BEGIN Input for this task
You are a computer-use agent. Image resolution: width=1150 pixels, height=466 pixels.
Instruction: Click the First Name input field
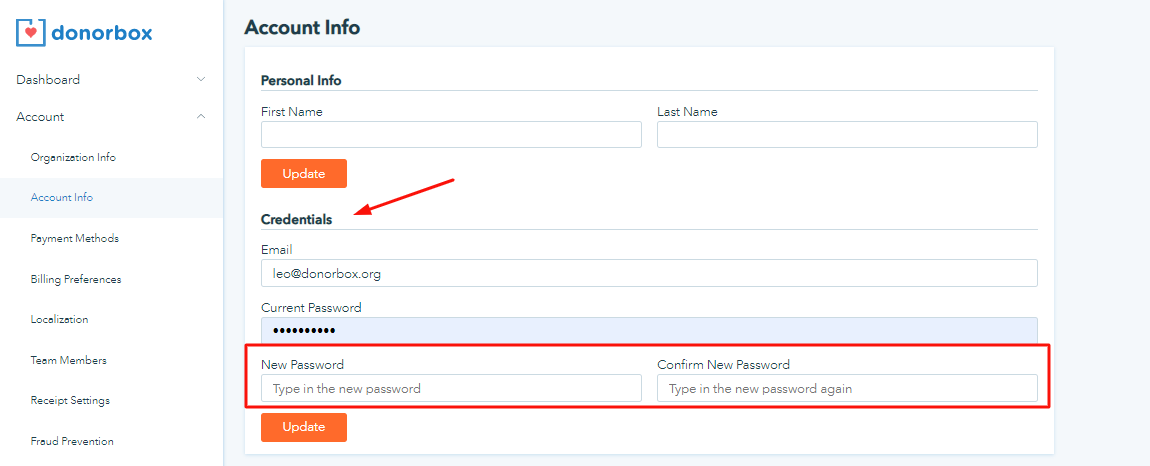click(x=451, y=135)
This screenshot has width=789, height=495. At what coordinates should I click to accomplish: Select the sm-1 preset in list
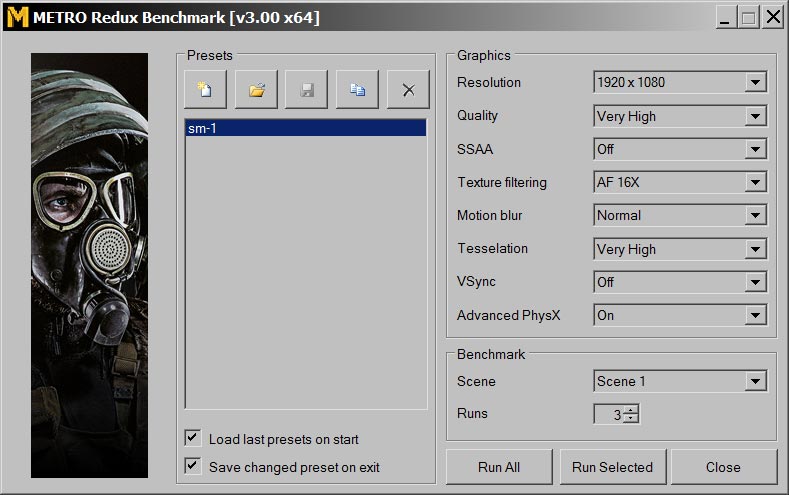point(305,128)
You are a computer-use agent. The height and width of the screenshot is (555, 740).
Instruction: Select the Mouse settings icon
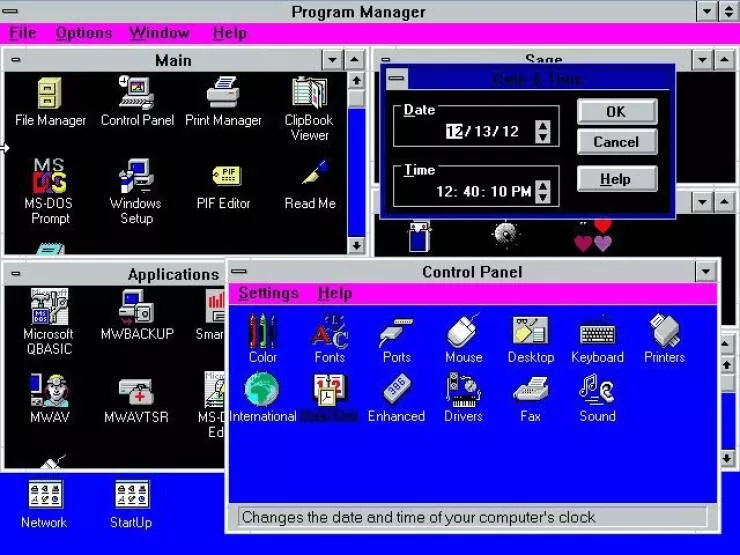pos(463,333)
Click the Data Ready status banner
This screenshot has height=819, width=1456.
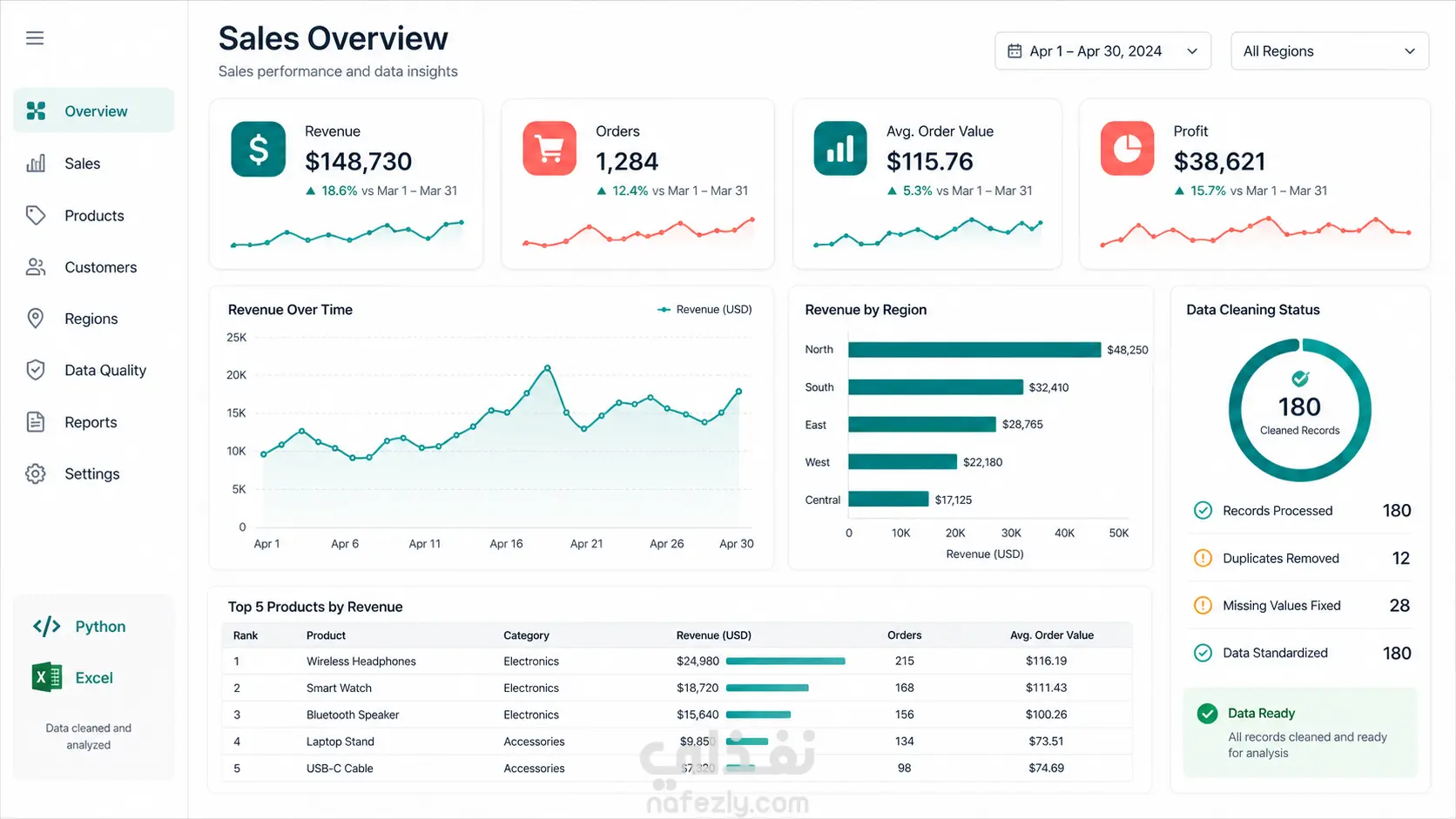click(1300, 733)
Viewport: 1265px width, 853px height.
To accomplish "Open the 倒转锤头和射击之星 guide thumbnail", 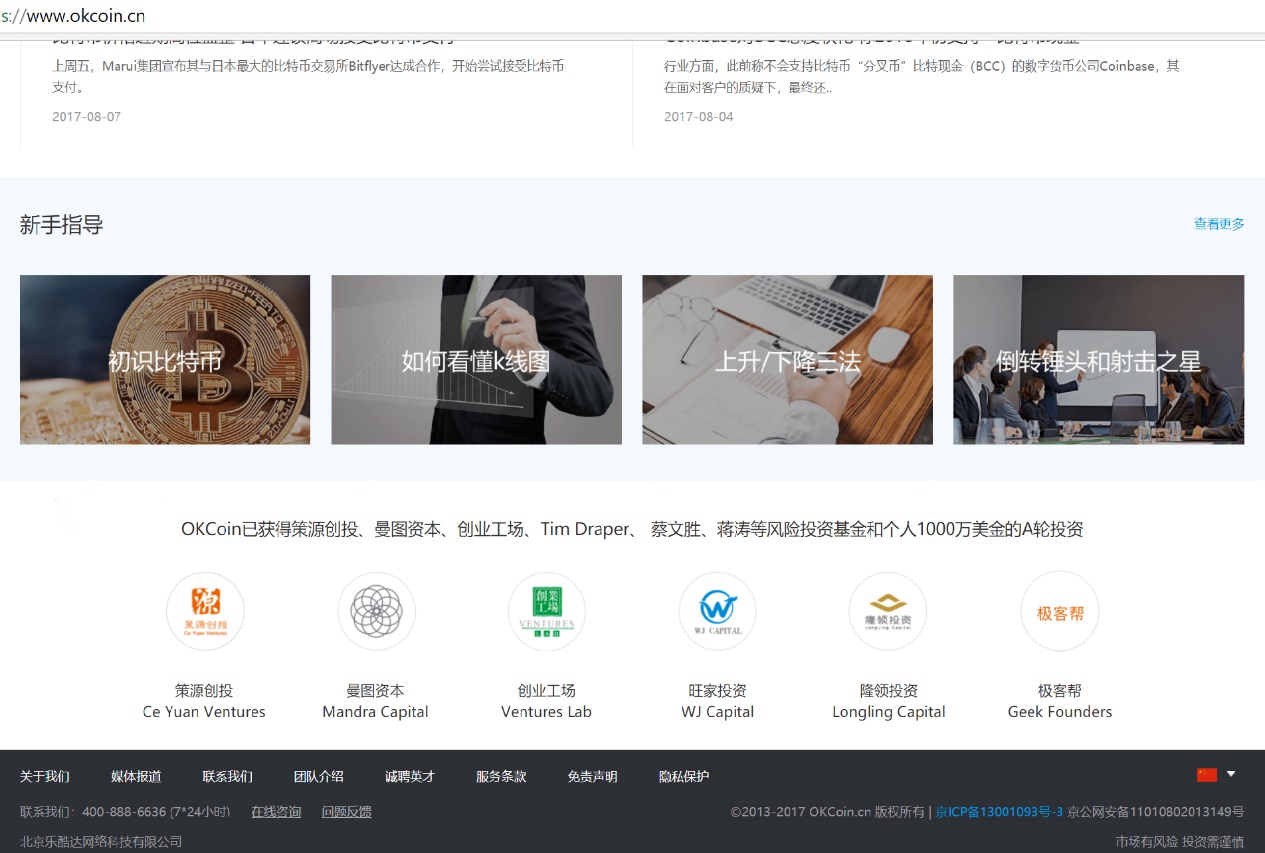I will pos(1098,360).
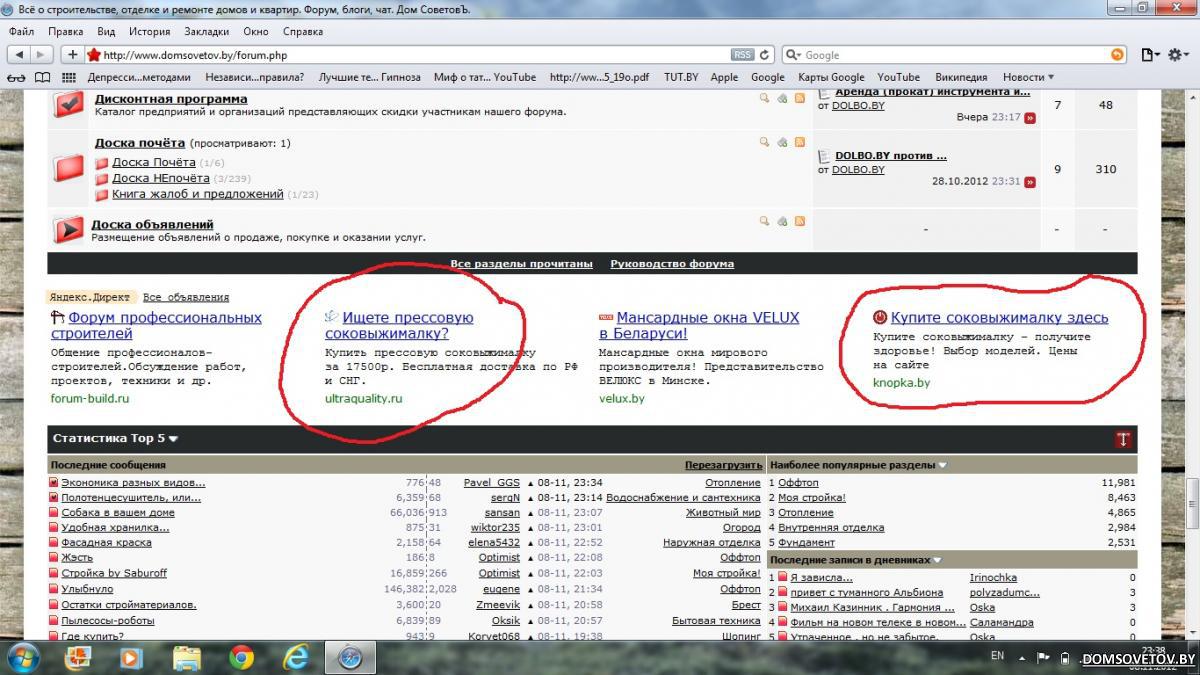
END Input for this task
* [Task to complete] Copy nothing but the lines from the first one in the listing through the line with "Click the Data Ready status banner", and omit the pictures.

* [Response for this exercise]
You are a computer-use agent. Image resolution: width=1150 pixels, height=466 pixels.
Instruction: Click the First Name input field
click(x=451, y=135)
This screenshot has width=789, height=495. At what coordinates should I click to accomplish: Select the sm-1 preset in list
point(305,128)
You are a computer-use agent. The height and width of the screenshot is (555, 740).
Instruction: Select the Mouse settings icon
pos(463,333)
Click the Data Ready status banner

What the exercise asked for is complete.